Stacja monitoringu powietrza, zlokalizowana i działająca przy szkole podstawowej na osiedlu “muzyków” to oczywiście za mało?

– Eksperci monitorujący spotkania i konsultacje z mieszkańcami oraz sytuację środowiskową naszego miasta stwierdzili, że nasz problem w dużej mierze to świadomość mieszkańców. Została w taki sposób ukształtowana, że część mieszkańców myśli o mieście jako najbardziej zanieczyszczonym w kraju, mimo że wyniki są inne. Dużym zaskoczeniem wśród ekspertów od funduszy norweskich przy podawaniu wyników ze stacji monitoringu było zdanie niektórych osób, że… ta stacja kłamie. W związku z tym zbudowany zostanie komputerowy system monitoringu, zaprojektowany specjalnie dla naszego miasta. Ale czy mieszkańcy będą wierzyć w podawane wyniki? Zobaczymy. Bo co innego jeszcze można zrobić? Będziemy ciągle poszerzać tereny zielone w naszym mieście. 

Zanim rozpoczną się inwestycje, trzeba je wcześniej zaplanować i opracować dokumentację. W tym też pomogą fundusze norweskie.

– Jeżeli chodzi o działania projektowe, to do najważniejszych można zaliczyć projekt ronda przy drodze krajowej w kierunku Zawiszy Czarnego. Będą tam kolejne miejskie tereny inwestycyjne. To również pierwszy krok w kierunku rozpoczęcia w przyszłości budowy drogi alternatywnej do Kunic i tym samym usprawnienia komunikacji w mieście. Druga ważna kwestia, to projekt przebudowy byłego gimnazjum przy ulicy Staszica na Miejski Dom Seniora. Ma być to również miejsce dla ludzi, którzy nie będą przebywać tam całą dobę, a tylko przez czas, na przykład pracy ich najbliższych, którzy się nimi opiekują. Sądzę, że to jest dobry pomysł, biorąc pod uwagę ciągle starzejące się społeczeństwo.
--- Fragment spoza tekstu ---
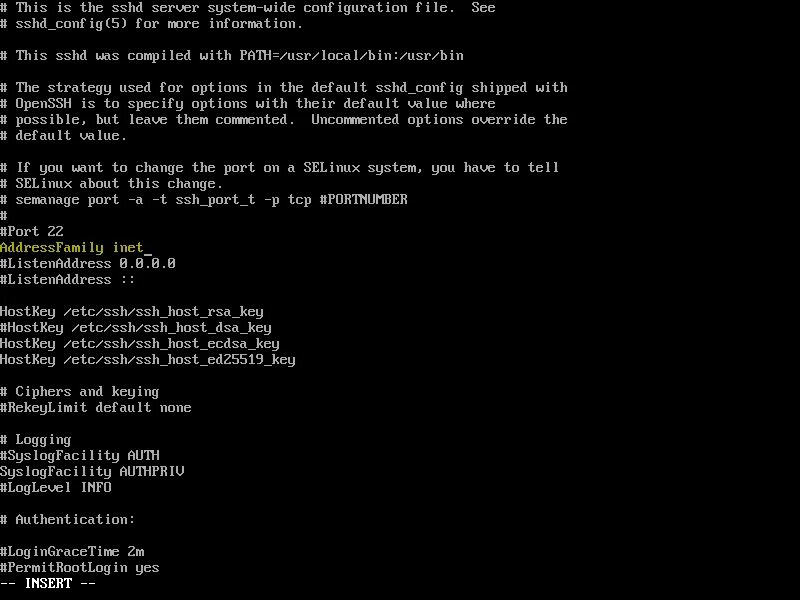
Task: Click the # Logging comment heading
Action: [36, 440]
Poza tym, będzie też projekt kładki, która ma połączyć Zatorze z centrum miasta nad torami kolejowymi. To jest ważna inwestycja, o której już od dawna mówimy, łącznie z połączeniem jej ze ścieżkami rowerowymi w kierunku ulicy Artylerzystów i dalej w kierunku alei Jana Pawła II.

Na koniec, najważniejszy żarski zabytek, czyli zamek…

– Sporo środków finansowych przeznaczonych jest na projekt rewitalizacji naszego zamku. To kwota około miliona złotych. W marcu powinniśmy ogłosić postępowanie przetargowe na konkurs architektoniczny. Zwycięzca tego konkursu będzie miał określony czas na przygotowanie projektu rewitalizacji naszego zamku. To potrwa co najmniej rok. Ale bez projektu nie możemy niestety ubiegać się o środki zewnętrzne. Możemy wprawdzie, poprzez współpracę ze stowarzyszeniem i jego wsparcie, występować o środki do ministerstwa, jak na przykład na remont wieży, albo gdy coś wymaga pilnych napraw. Jednak nie na poważne prace remontowe. Do tego konieczna jest dokumentacja. Zostanie ona podzielona na wiele części i w zależności od możliwości finansowych miasta, w zależności od możliwości pozyskania środków zewnętrznych, będzie można te poszczególne elementy realizować. Na przykład remont parteru, remont klatki schodowej, remont jakiejś zamkowej sali. Bo wiadomo, że przeprowadzenie kompleksowego remontu całego obiektu na raz jest po prostu niemożliwe. Ale można podzielić całe zadanie na wiele etapów i tak to zostanie zrobione.